2 Figure. Circle plots for the most functionally relevant enriched terms for PFC (first row) and striatum (second row), depicting the relationship between the enriched terms and the gene expression profile for biological processes (first column) and KEGG pathways (second column). The outer circle indicates the up‐ (red dots) or downregulate (blue dots) state of each gene associated with each term. The inner circle represents the z‐score calculated for each term using the number of up‐ and downregulated genes. Negative z‐scores indicate a downregulation of the genes annotated for the current biological process or KEGG pathways. Positive z‐scores indicate upregulation of the genes annotated for the current biological process or KEGG pathways. For the biological process enriched terms in PFC and striatum, only the 10 most significant terms were shown in order to keep all the IDs legible
The fold change profile, accessed by the z‐score of up‐ and downregulated prioritized genes in each enriched term, provided the following pattern between PFC and striatum: in almost all the cases, the enriched terms in the PFC were composed by a set of upregulated genes, while in striatum they were composed mostly by a different set of downregulated genes (Figure 2).

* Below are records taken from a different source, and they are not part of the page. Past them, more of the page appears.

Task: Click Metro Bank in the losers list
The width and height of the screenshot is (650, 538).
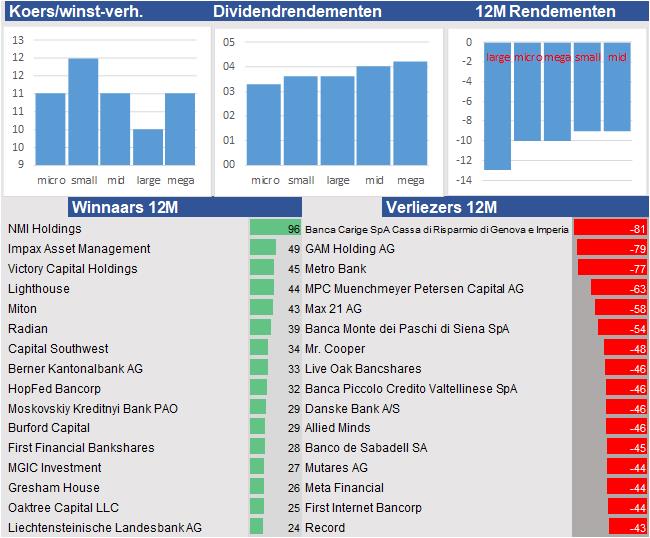Action: 336,269
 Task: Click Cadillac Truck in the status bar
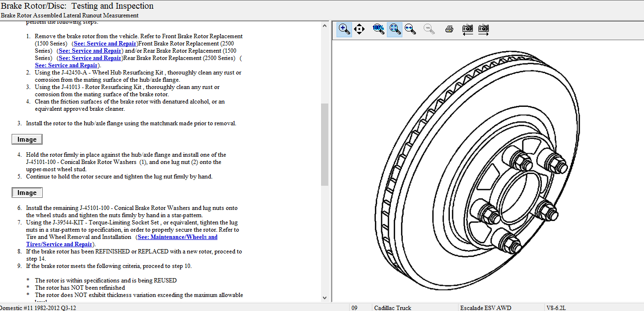[x=393, y=308]
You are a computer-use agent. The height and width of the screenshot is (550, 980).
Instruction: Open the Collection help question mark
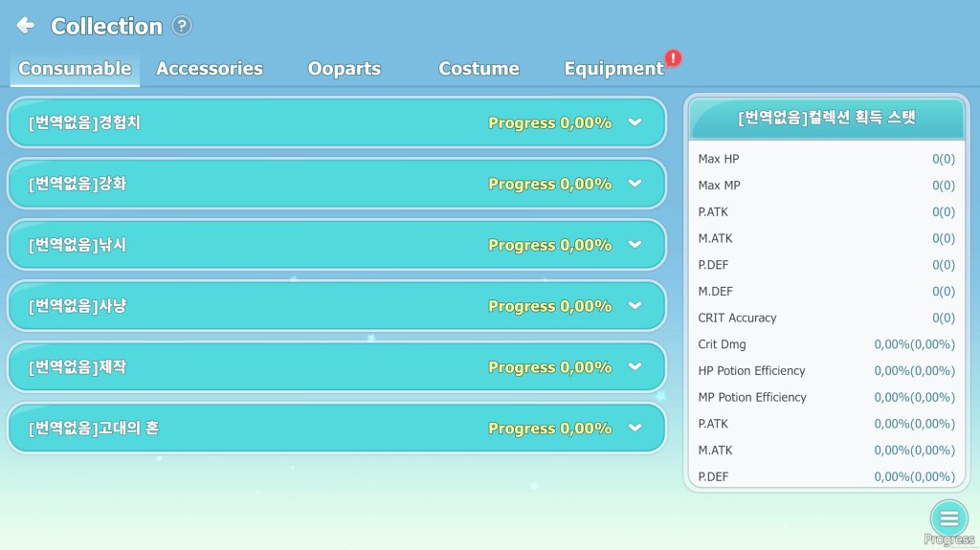pyautogui.click(x=182, y=26)
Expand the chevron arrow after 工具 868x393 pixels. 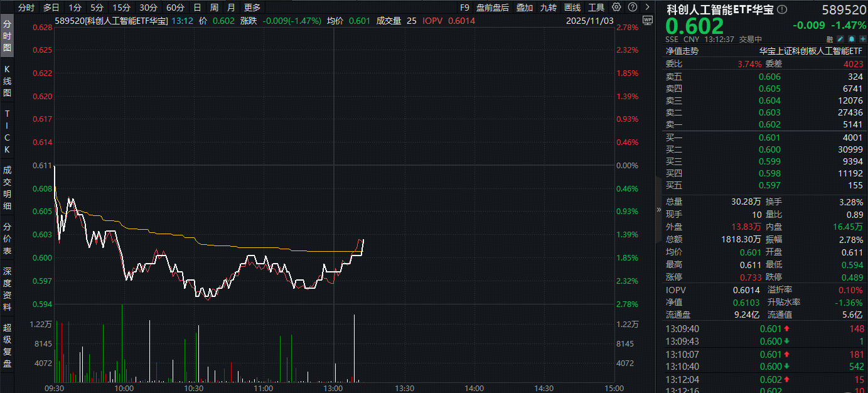647,8
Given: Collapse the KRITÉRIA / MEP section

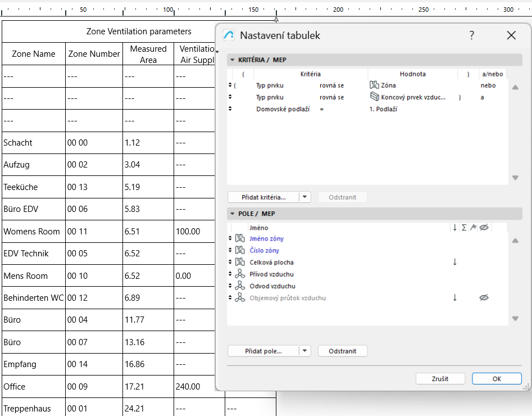Looking at the screenshot, I should 232,60.
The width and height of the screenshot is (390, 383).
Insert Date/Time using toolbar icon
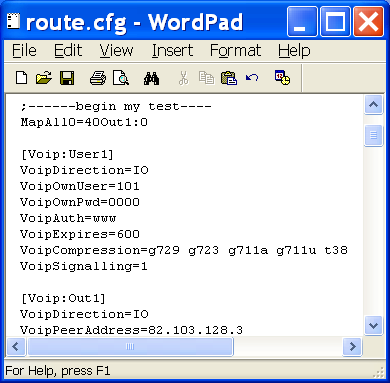(282, 77)

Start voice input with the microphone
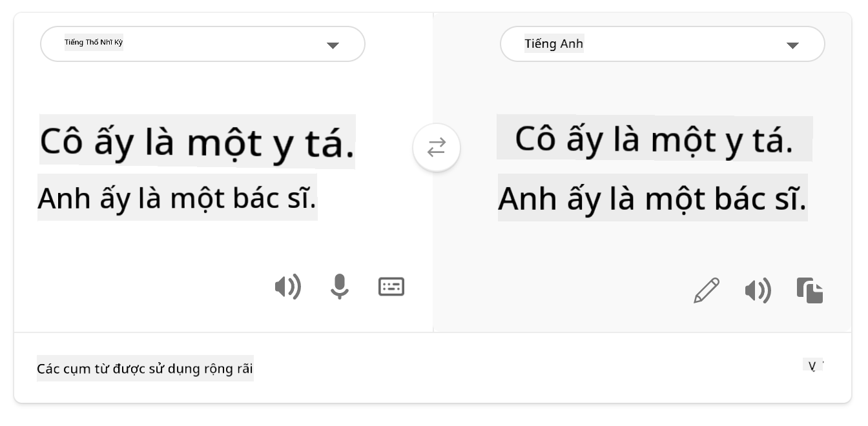click(339, 286)
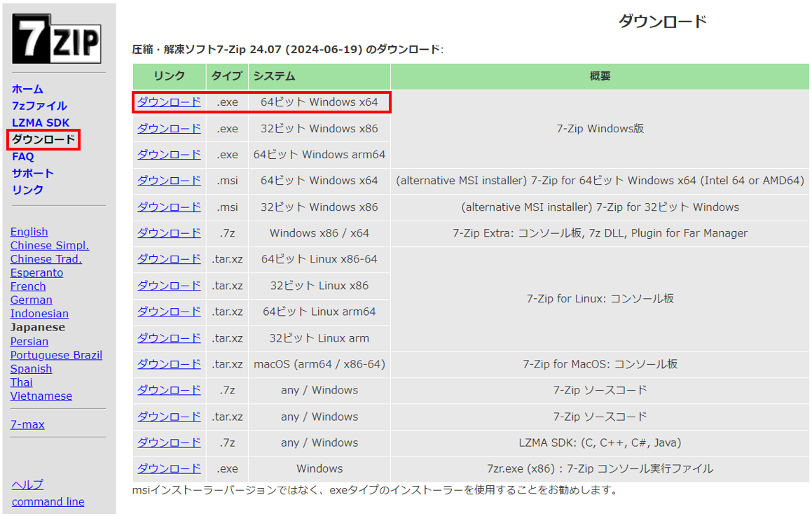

Interestingly, when the z‐score is calculated for all the DEGs and the prioritized genes in PFC and striatum, the observed pattern is the opposite. Prioritized DEGs were mostly upregulated in PFC (1.77 and 0.5, respectively), while they were mostly downregulated in striatum (−2.25 and −1.20, respectively). These results indicate that DEG and the genes functionally relevant in enriched terms are differentially regulated in PFC than in striatum.
The chord plots for KEGG (Figure S2 and S3) and GO (Figures S4 and S5) enriched terms allowed the analysis of the number of terms associated with each functional candidate gene. It was possible to note that while some genes were associated with several enriched terms (e.g., Pink1, Bdnf, Gria1), other genes were associated with just one or few terms (e.g., Il1rap, Scn1a, Cep97).
Figure 3 depicts the TF‐target gene network for PFC (3A) and striatum (3B). Each node in this network represents a gene (circles) or a TF (squares), and each edge between two nodes represents evidence of regulatory interaction. Table 3 shows the 10 TFs with the highest centrality metric in each network, as well as the potential target genes. The centrality metrics for all the nodes presented in Figure 4 are listed Table S7. The interferon regulatory factor gene (Irf4), prioritized in the striatum, was identified as one of the TFs with the highest centrality metric in the PFC network (Figure 5).
3 Figure. TF‐target gene network for the prioritized genes identified in the PFC (a) and striatum (b). The blue squares represent the potential transcription factors (TFs), and the circles, the prioritized genes. Each edge between a TF and a gene represents a potential regulatory activity. The colors of the circles, as well as the area of the circle, represent the number of possible TFs associated with this gene. The darker the red colors of the circle, the larger the number of TFs associated with it
To 10 TF for centrality metric | |||
Prefrontal Cortex | Striatum | ||
Gene symbol | Degree/ Betweenness | Gene symbol | Degree/ Betweenness |
Hcfc1 | 14/272.37 | Nrf1 | 6/93.25 |
Ubtf | 9/199.78 | Hcfc1 | 5/127.11 |
Nrf1 | 8/75.07 | Rcor1 | 4/91.13 |
Mas | 8/72.63 | Tcf12 | 4/25.43 |
Tbp | 7/60.71 | Chd2 | 4/20.57 |
Irf4 | 7/52.27 | Usf1 | 3/43.51 |
Chd1 | 5/43.89 | Zmiz1 | 3/26.47 |
Myb | 5/33.49 | Smc3 | 3/26.47 |
Zmiz1 | 5/33.49 | Myb | 3/26.47 |
E2f4 | 5/33.15 | Ubtf | 3/25.39 |
4 Figure. Venn diagram representing the sharing pattern among the prioritized genes. PFC (red ellipse), striatum (blue ellipse), and the potential transcription factors (TFs) in PFC (purple ellipse) and striatum (green ellipse)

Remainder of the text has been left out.